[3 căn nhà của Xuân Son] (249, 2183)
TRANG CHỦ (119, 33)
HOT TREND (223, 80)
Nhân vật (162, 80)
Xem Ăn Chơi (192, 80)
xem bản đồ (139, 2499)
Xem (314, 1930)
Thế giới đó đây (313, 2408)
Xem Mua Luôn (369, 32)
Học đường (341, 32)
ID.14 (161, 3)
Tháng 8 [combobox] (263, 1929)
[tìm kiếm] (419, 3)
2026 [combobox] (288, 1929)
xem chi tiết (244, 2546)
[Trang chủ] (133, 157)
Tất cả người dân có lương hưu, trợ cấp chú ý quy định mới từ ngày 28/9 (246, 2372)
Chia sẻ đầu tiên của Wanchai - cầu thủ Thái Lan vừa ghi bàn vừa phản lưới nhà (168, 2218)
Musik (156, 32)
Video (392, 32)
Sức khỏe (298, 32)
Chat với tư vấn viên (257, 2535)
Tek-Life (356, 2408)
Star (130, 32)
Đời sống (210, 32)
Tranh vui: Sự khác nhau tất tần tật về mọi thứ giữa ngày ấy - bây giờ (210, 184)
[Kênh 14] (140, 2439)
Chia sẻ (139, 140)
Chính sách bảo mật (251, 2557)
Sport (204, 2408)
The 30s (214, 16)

------------------------------

Work instruction
Could you find every line in the records above that contains the word "Chia" and copy it?

Answer for the task
Chia sẻ đầu tiên của Wanchai - cầu thủ Thái Lan vừa ghi bàn vừa phản lưới nhà (168, 2218)
Chia sẻ (139, 140)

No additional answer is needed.